Texte présenté:
--------------------------------------------------
Les introductions en Bourse (IPO) de Circle et Bullish en 2025 avaient suscité l’enthousiasme : le secteur crypto semblait enfin prêt à séduire Wall Street. Pourtant, une analyse récente de Kaiko révèle une réalité plus complexe. Malgré les efforts des plateformes pour se présenter comme des infrastructures financières légitimes, leur activité et leurs valorisations restent étroitement liées au prix du Bitcoin.
Lorsque le Bitcoin s’envole, les volumes d’échange explosent, les introductions en Bourse se multiplient et les investisseurs récompensent généreusement le secteur. En revanche, dès que le cours du Bitcoin stagne ou recule, les revenus des plateformes se contractent rapidement, et leur narrative d’infrastructure solide perd de son attrait. La question centrale pour les investisseurs en 2026 est donc la suivante : ces entreprises parviendront-elles à générer des bénéfices durables sans le soutien du Bitcoin ?
2025 : l’année du retour des IPO crypto
Pour comprendre pourquoi les plateformes crypto se précipitent vers les marchés publics, il faut revenir sur l’année 2025, qui avait tout d’une réussite. Circle a réalisé une IPO record en juin, levant 1,05 milliard de dollars à 31 dollars par action, valorisant l’émetteur de stablecoins à près de 8 milliards de dollars. Son introduction à la Bourse de New York a été un succès, confirmant l’appétit des investisseurs institutionnels pour une exposition régulée au crypto, malgré des valorisations élevées.
--------------------------------------------------
Contenu des données:

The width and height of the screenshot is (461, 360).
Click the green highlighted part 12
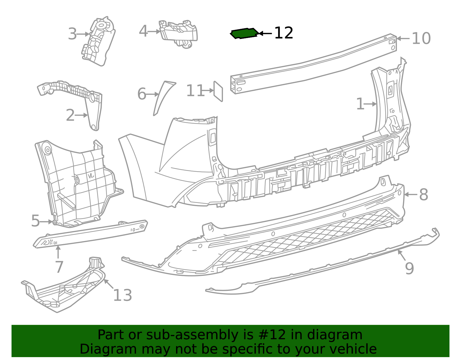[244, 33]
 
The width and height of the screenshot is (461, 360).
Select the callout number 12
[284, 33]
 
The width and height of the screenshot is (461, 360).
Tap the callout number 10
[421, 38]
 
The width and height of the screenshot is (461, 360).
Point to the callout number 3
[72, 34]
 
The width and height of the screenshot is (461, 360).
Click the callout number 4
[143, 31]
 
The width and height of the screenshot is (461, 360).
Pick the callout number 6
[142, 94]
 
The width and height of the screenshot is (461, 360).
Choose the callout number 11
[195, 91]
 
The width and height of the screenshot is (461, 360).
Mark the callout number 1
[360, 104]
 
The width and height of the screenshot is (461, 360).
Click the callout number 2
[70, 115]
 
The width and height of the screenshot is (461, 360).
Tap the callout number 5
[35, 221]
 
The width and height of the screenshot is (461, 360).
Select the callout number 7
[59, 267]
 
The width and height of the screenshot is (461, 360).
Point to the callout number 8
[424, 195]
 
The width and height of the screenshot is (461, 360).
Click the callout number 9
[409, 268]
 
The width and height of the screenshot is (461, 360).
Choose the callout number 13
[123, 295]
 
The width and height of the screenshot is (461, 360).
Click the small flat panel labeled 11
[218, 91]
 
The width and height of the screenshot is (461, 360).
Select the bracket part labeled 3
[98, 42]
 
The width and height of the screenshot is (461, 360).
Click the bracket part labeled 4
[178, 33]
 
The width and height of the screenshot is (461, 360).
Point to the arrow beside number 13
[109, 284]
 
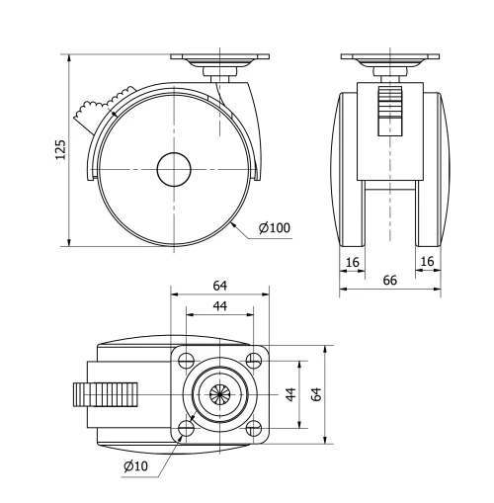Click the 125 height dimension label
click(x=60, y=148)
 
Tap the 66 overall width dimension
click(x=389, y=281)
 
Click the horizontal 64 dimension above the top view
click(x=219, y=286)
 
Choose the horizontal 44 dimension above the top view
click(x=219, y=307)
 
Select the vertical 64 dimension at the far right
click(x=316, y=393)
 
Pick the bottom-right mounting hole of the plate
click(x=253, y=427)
--------------------------------------------------
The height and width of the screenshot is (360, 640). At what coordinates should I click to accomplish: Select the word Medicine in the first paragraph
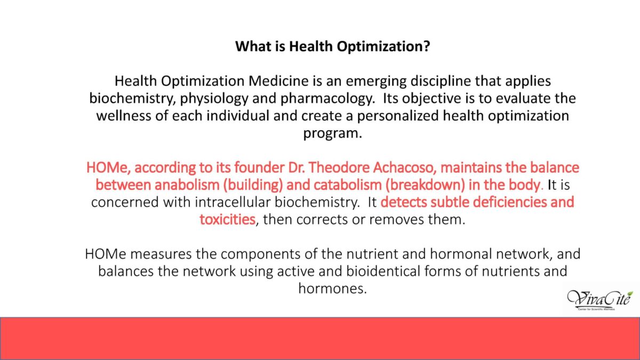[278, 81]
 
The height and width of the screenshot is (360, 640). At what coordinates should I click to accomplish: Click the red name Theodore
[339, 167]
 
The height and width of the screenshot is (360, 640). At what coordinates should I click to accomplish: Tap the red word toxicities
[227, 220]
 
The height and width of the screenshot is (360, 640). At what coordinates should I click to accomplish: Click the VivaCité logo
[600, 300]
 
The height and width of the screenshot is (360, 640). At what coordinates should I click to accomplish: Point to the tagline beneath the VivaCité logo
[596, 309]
--------------------------------------------------
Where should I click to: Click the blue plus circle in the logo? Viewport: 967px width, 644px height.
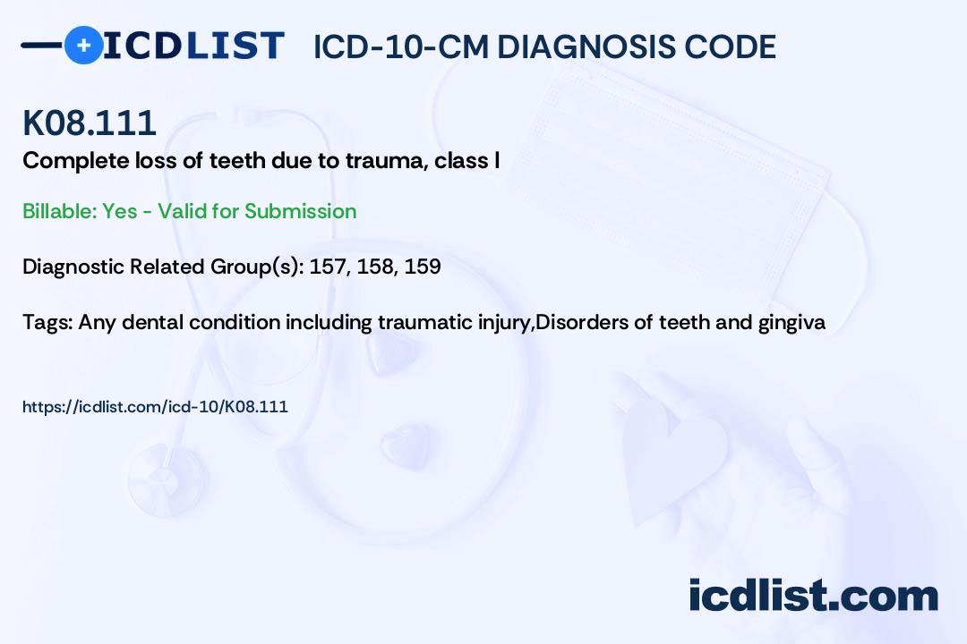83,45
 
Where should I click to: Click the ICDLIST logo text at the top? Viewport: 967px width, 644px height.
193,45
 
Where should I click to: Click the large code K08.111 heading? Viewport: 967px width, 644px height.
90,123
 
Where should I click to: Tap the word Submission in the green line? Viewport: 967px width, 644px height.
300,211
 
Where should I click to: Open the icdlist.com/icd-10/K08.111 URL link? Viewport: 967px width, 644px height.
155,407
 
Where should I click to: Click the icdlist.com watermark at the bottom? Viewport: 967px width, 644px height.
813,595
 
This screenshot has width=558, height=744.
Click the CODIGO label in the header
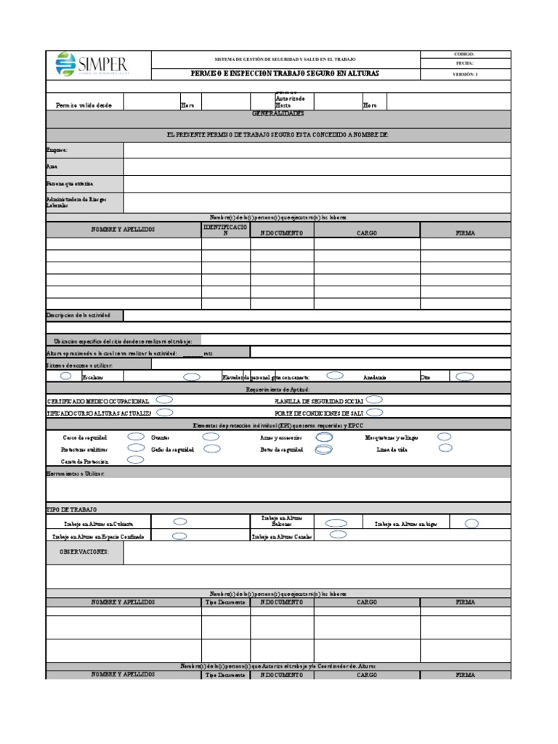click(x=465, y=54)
--------------------------------------------------
Tâches à réaliser:
- a) Résumez en deux phrases le texte sur les introductions en Bourse des plateformes crypto.
- b) Donnez la suite du texte sur les introductions en Bourse des plateformes crypto, en reprenant après sa dernière phrase.

Réponses numérotées:
- a) Malgré les IPO de Circle et Bullish en 2025, une analyse de Kaiko montre que l’activité et les valorisations des plateformes crypto restent étroitement liées au prix du Bitcoin, leurs revenus se contractant dès que son cours stagne ou recule. En 2025, Circle a notamment réalisé une IPO record en juin, levant 1,05 milliard de dollars à 31 dollars par action pour une valorisation de près de 8 milliards de dollars.

- b)
Quelques semaines plus tard, Bullish a suivi avec une IPO à 37 dollars par action, levant plus de 1,1 milliard de dollars et atteignant une valorisation de 13,2 milliards de dollars. Les banques d’affaires présentaient alors un argument solide : la régulation s’améliorait, la participation institutionnelle augmentait, et les entreprises crypto n’étaient plus les startups marginales des cycles précédents. L’enthousiasme était palpable, et les chiffres semblaient le confirmer.
Pourtant, derrière cette euphorie se cachait une faiblesse structurelle, souvent ignorée jusqu’à ce que les résultats financiers ne la révèlent : une plateforme crypto peut-elle survivre si l’actif qui génère l’essentiel de son activité décide de se taire ?
Gemini : un cas d’école des limites du modèle
L’exemple de Gemini illustre parfaitement cette fragilité. En septembre 2025, les frères Winklevoss ont relevé la fourchette de prix de leur IPO, visant une valorisation pouvant atteindre 3,08 milliards de dollars, portée par la hausse du marché crypto. Pourtant, dès le début de 2026, des actionnaires ont porté plainte, accusant la direction d’avoir trompé les investisseurs. Entre-temps, l’entreprise avait annoncé une réduction de 25 % de ses effectifs, des retraits de marchés et des pertes annuelles significatives. Son action avait chuté de plus de 75 % par rapport à son prix d’introduction à 28 dollars.
Les chiffres étaient accablants : selon les données de l’époque, Gemini affichait déjà une perte nette de 282,5 millions de dollars au premier semestre 2025. Cet épisode a montré à quel point une entreprise crypto, même introduite en Bourse avec succès, peut s’effondrer rapidement lorsque le marché se retourne.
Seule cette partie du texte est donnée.